Abstract

e23072 Background: As cancer patients are overburdened by disease, treatment, access to care, and other demographic factors, the obstacles become increasingly significant with SDOH. Patients hospitalized in the United States in 2017 for the treatment of prostate (PC), breast (BC), and lung (LC) cancer were evaluated to characterize further and contrast variations between SDOH and clinical outcomes. Methods: We utilized the generalized linear models to assess the association between homelessness and problem-related living alone (PrbLA) and clinical outcomes–– opioid abuse/long-term use, anxiety and depression, and burden of illness (length of stay) while controlling for patients’ characteristics. Results: In the study among PC, there were 425 homeless, 355 PrbLA; BC, 320 homeless and 225 PrbLA; LC, 1345 homeless and 820 PrbLA. In the adjusted analysis, PC homelessness was significantly associated with anxiety and depression (5.15, 95%CI: 3.17-8.35); emergency admission (5.57; 95%CI: 2.63-11.82); opioid abuse (3.75,95%CI: 1.27-11.13) and longer LOS, unadjusted (2.49; 95%CI: 1.58-3.92), adjusted analysis (1.96; 95%CI: 1.03-3.74). These findings were comparable in the BC and LC cohorts. Further in the adjusted analysis, PC patients with PrbLA were associated with higher combined anxiety and depression, adjusted (2.7, 95%CI: 1.64-4.46); emergency admission, adjusted (5.86; 95%CI: 2.66-12.91); opioid long-term use, adjusted (3.74,95%CI: 1.02-6.88) and longer LOS, adjusted analysis (1.44; 95%CI: 1.11-1.88).

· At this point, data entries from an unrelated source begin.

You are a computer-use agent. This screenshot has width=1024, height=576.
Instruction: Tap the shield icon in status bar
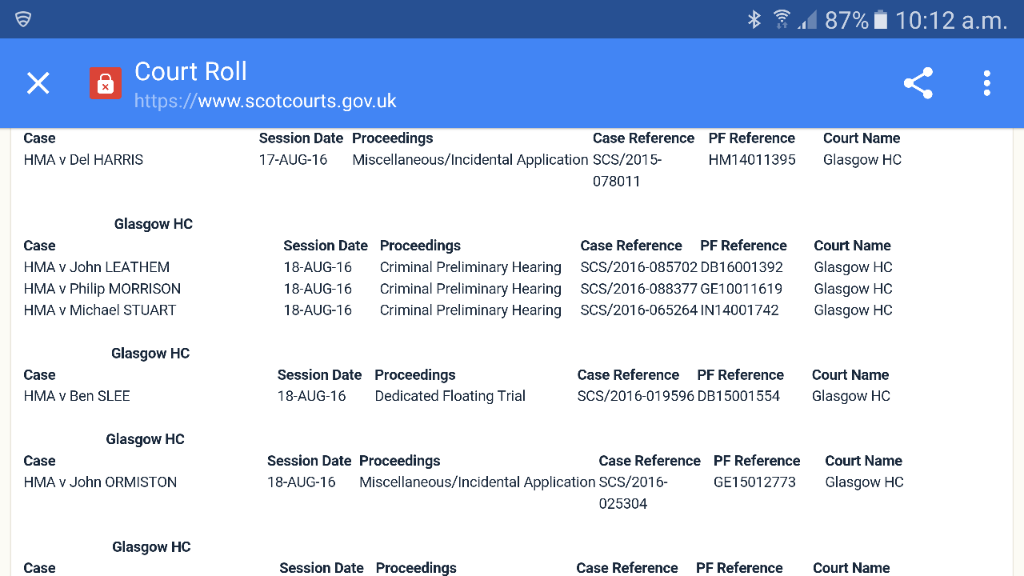(x=23, y=19)
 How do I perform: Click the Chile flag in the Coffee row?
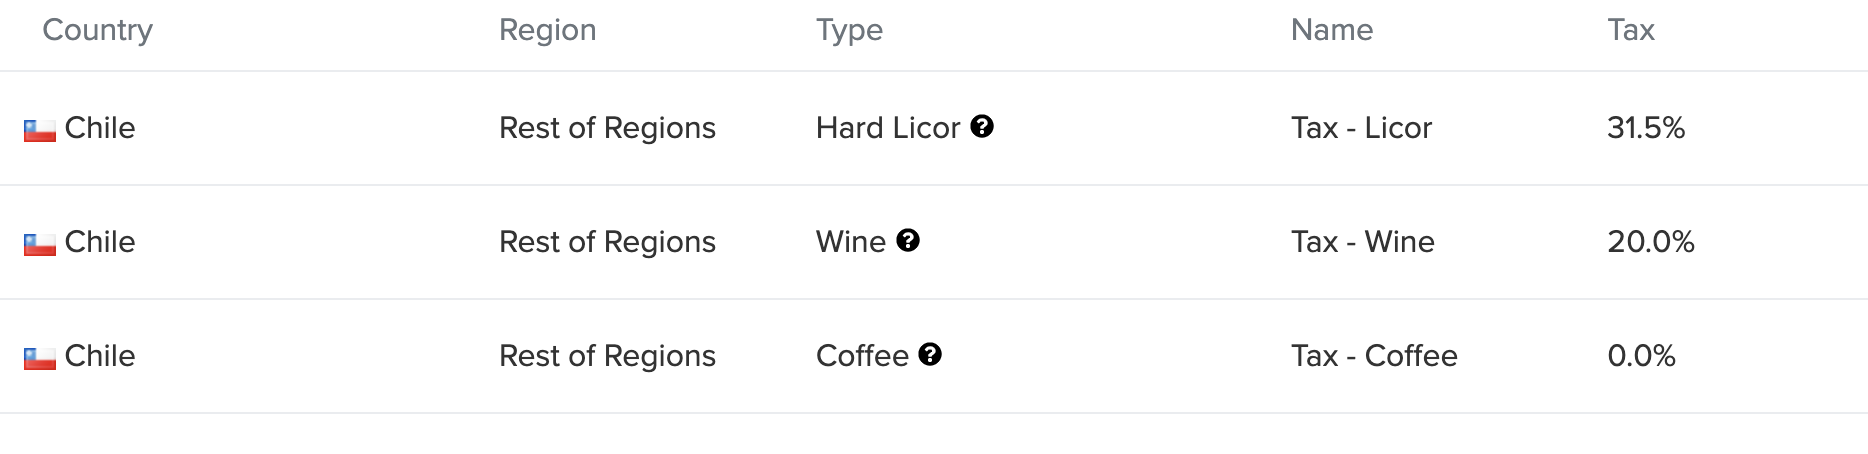[x=40, y=358]
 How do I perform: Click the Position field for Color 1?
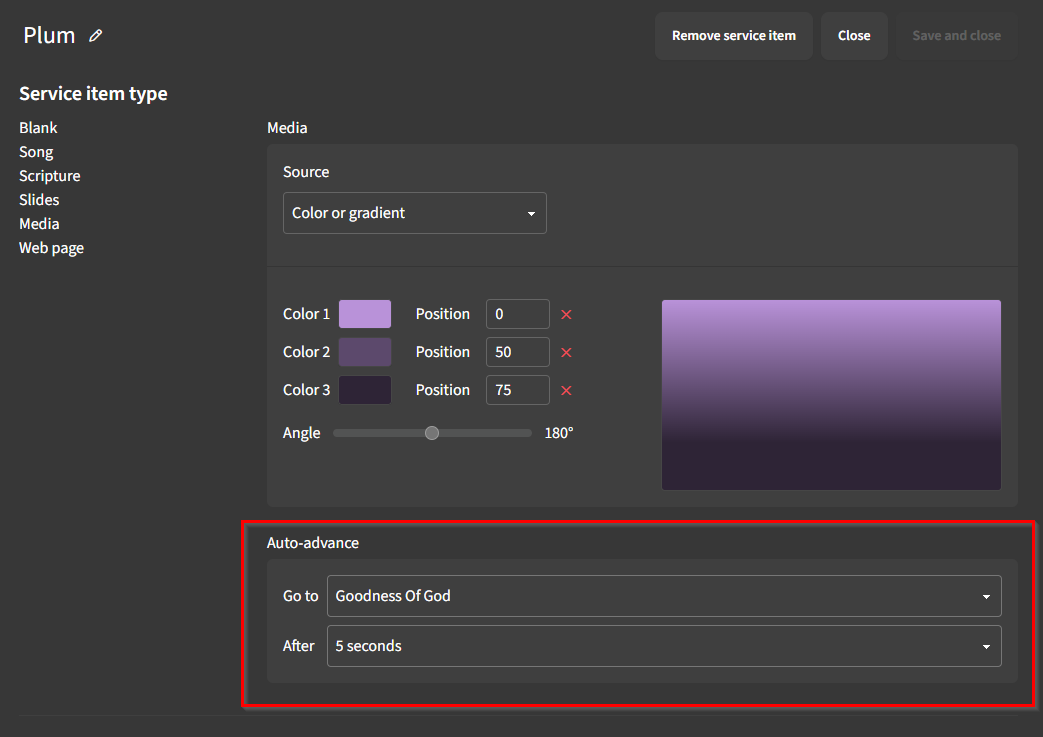point(517,313)
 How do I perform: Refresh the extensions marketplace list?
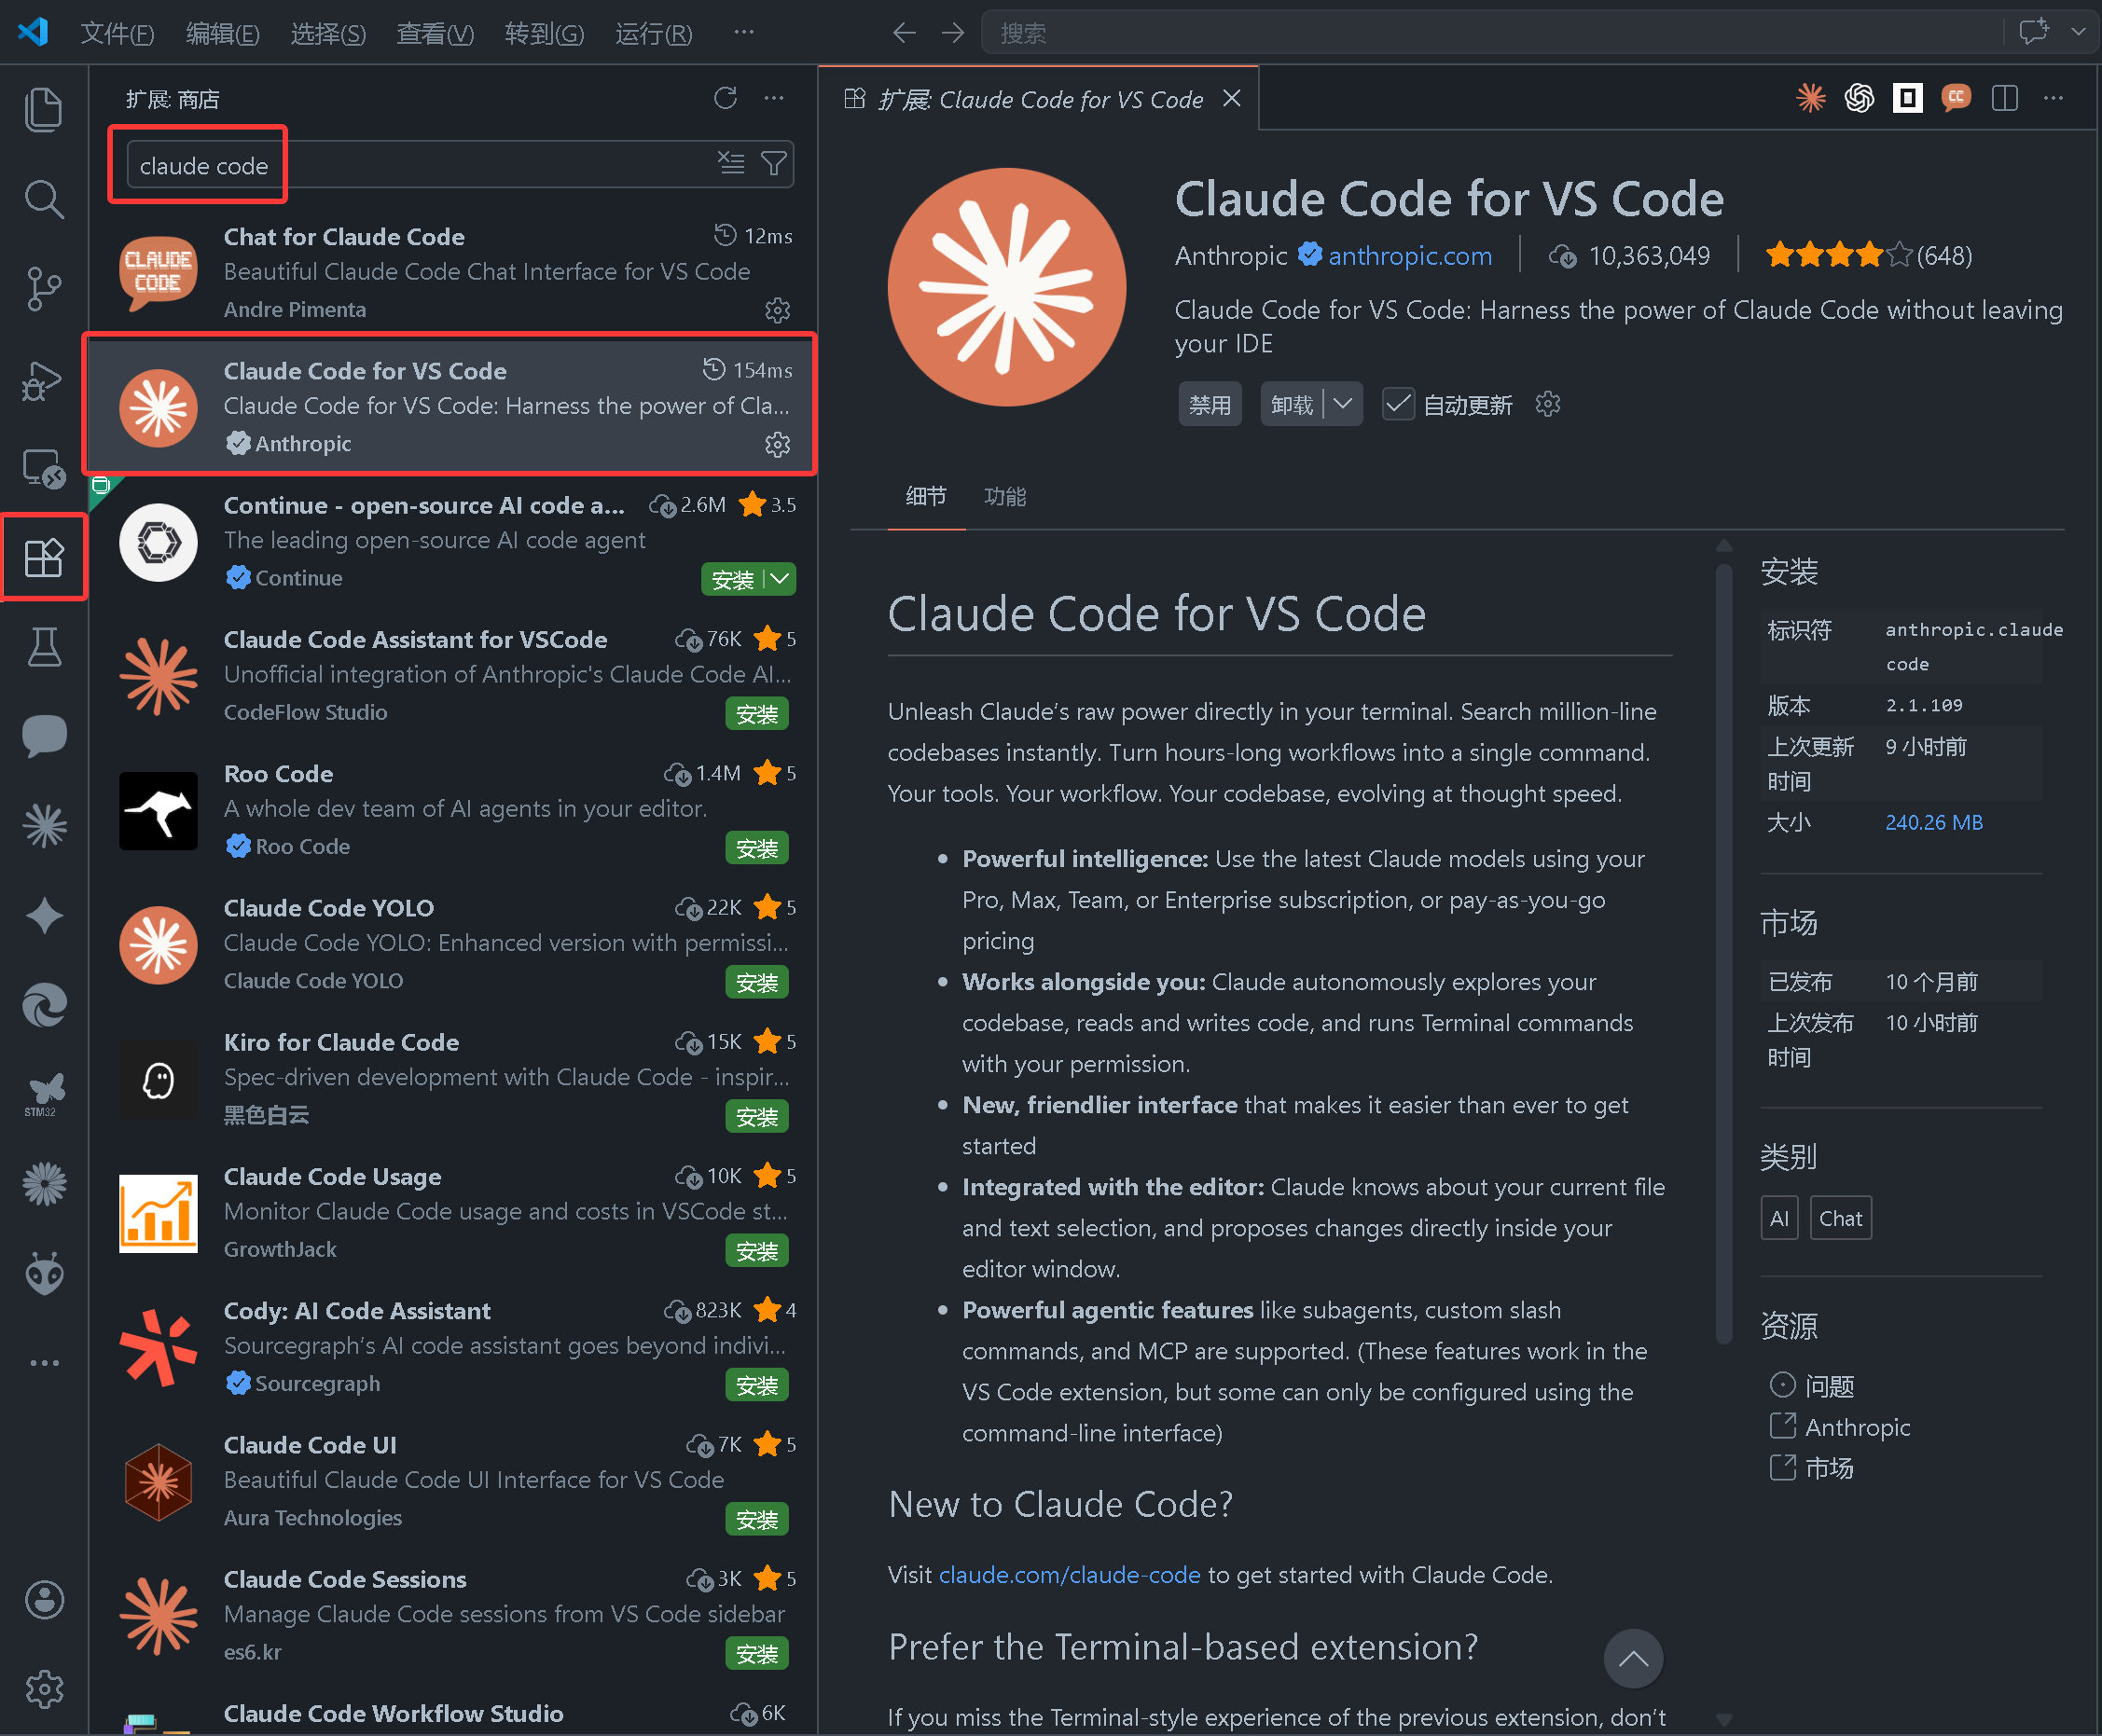[725, 98]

These findings were comparable in the BC cohort. In the LC cohort, when stratified to females, the PrbLA was associated with longer LOS (1.29; 95%CI: 1.02-1.63). In all cancer cohorts, when compared to Whites, SDOH was associated with poor outcomes––Blacks had a higher burden of illness. And when compared to Whites, Hispanics, Asians, and Others were associated with lesser opioid abuse among all cancer cohorts with homelessness. Conclusions: According to this study, PC, BC, and LC patients with poor SDOH presented with the worst clinical outcomes, including higher opioid abuse, emergency admission, anxiety and depression, and longer LOS in the hospital. The findings of this study highlight a vacuum in the literature, and the recommendations stress the value of social support for cancer patients in achieving a better prognosis and quality of life.